Stated task:
Edit the material from the line containing "(rss) (599, 669)" down through the line containing "Register (793, 21)", changing "monthly leaders" to "top of the month" and keeping everything else the same. Give back only those lines.

Dataset records:
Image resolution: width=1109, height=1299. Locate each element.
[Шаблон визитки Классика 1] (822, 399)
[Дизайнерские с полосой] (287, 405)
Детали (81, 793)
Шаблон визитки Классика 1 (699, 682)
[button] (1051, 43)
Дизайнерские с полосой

==

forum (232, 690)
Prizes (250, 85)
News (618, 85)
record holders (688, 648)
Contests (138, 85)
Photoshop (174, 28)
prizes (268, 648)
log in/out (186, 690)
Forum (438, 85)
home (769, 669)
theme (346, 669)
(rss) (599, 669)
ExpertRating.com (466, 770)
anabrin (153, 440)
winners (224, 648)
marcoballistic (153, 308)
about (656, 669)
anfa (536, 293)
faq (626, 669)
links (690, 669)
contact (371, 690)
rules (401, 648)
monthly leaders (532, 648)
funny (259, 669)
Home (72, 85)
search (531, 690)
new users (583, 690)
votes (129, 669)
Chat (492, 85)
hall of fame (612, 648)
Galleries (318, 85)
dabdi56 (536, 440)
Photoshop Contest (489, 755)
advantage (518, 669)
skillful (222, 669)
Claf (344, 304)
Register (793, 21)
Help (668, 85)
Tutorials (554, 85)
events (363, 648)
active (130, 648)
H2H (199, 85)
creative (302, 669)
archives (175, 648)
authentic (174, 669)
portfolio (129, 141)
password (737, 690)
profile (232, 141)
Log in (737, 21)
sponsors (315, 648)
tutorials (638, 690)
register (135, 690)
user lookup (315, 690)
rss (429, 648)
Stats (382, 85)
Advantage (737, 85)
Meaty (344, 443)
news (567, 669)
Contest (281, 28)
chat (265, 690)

Written solution:
(rss) (599, 669)
ExpertRating.com (466, 770)
anabrin (153, 440)
winners (224, 648)
marcoballistic (153, 308)
about (656, 669)
anfa (536, 293)
faq (626, 669)
links (690, 669)
contact (371, 690)
rules (401, 648)
top of the month (532, 648)
funny (259, 669)
Home (72, 85)
search (531, 690)
new users (583, 690)
votes (129, 669)
Chat (492, 85)
hall of fame (612, 648)
Galleries (318, 85)
dabdi56 (536, 440)
Photoshop Contest (489, 755)
advantage (518, 669)
skillful (222, 669)
Claf (344, 304)
Register (793, 21)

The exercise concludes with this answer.